C'est une œuvre classée depuis le 12/07/1912. La notice de la base Palissy PM56000492 la décrit comme une œuvre "en pierre" (calcaire ou granite ?) de la première moitié du XVIe siècle.
Elle est attribuée par certains à un certain "Pendu", sans justification claire. G. de Rorthays a écrit en 1903 que ce nom, Pendu, est inscrit sur le manteau d'un des apôtres du porche sans préciser lequel (ce qui ne se vérifie pas), et il attribue ensuite la Vierge de Pitié au même Pendu sur des arguments faibles. M. Jurbert affirme l'attribution à un certain "Guillaume Pen Du".
Datation.
La datation que je suggère se base sur les chaussures à la poulaine, ou du moins à extrémités pointues, portées par la Vierge et Joseph d'Arimathie : elles ont cédé la place à des chaussures à bout rond à la fin du XVe/ début du XVIe siècle. Dans les Grandes Heures d'Anne de Bretagne (1503-1508), tous les personnages chaussés ont des chaussures à bouts ronds (f.91v par exemple). Il en va de même sur toutes les enluminures peintes par Jean Bourdichon de 1457 à 1521. Comparez avec les chaussures de Joseph d'Arimathie de la Pietà de Nouans peinte par Jean Fouquet en 1470.
Un autre critère pour une datation à la fin du XVe siècle repose sur la chevelure de l'ange, aux mèches bouclées repoussées en arrière, comme dans les réalisations de l'atelier du Folgoët (1423-1468) notamment au Folgoët, ou aux porche sud de la cathédrale de Quimper ou à celui de La Martyre.
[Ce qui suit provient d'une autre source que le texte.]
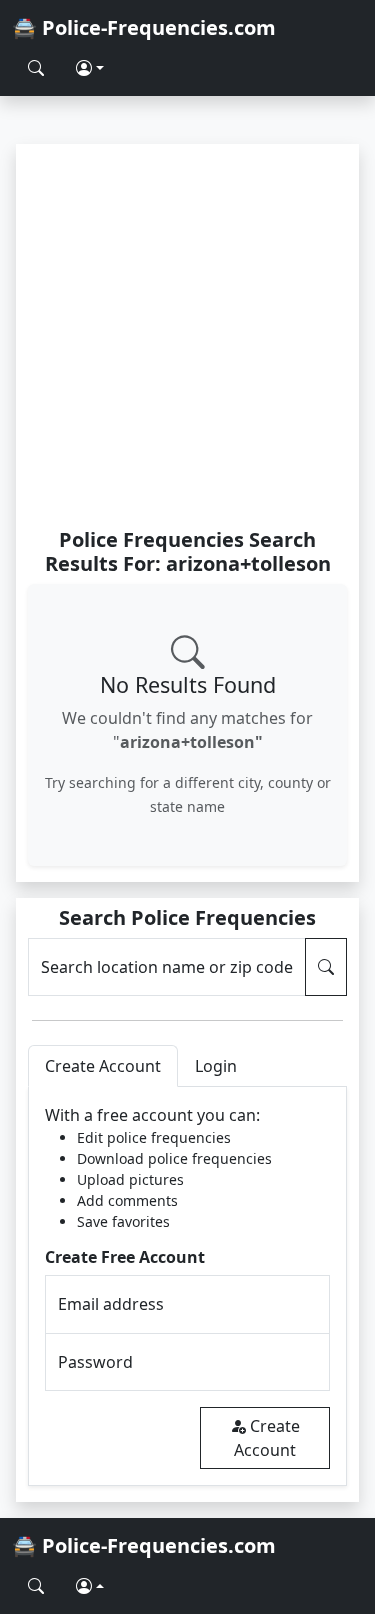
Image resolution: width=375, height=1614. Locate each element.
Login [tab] (216, 1066)
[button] (90, 68)
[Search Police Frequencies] (36, 68)
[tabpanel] (187, 1286)
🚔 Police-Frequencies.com (144, 27)
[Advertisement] (187, 335)
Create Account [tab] (103, 1066)
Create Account (267, 1438)
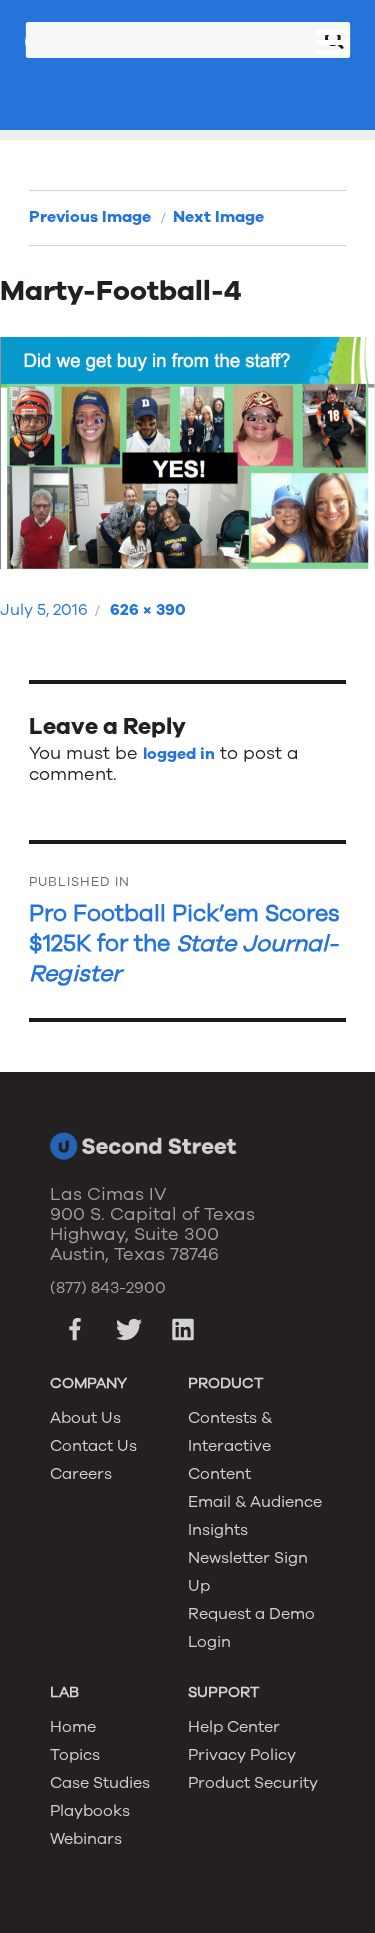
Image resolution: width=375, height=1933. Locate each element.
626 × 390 (148, 610)
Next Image (218, 217)
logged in (179, 754)
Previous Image (90, 217)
De même, la coiffure aux mèches en boules bouclées de saint Jean rappelle fortement celle du même personnage dans les œuvres de l'atelier du Folgoët (calvaire de Rumengol par exemple).
- La Collégiale Notre-Dame du Folgoët. I. L'Autel des anges (kersanton, vers 1445) par le Grand Atelier ducal du Folgoët (1423-1509).
- Le portail sud (1424-1433) de la cathédrale Saint-Corentin de Quimper.
- L'église Saint-Salomon de La Martyre. I. L'Arc de Triomphe (vers 1520) et le Porche sud (vers 1450).
Un dernier critère, vestimentaire, est le demi-ceint porté par Marie-Madeleine (cf. infra)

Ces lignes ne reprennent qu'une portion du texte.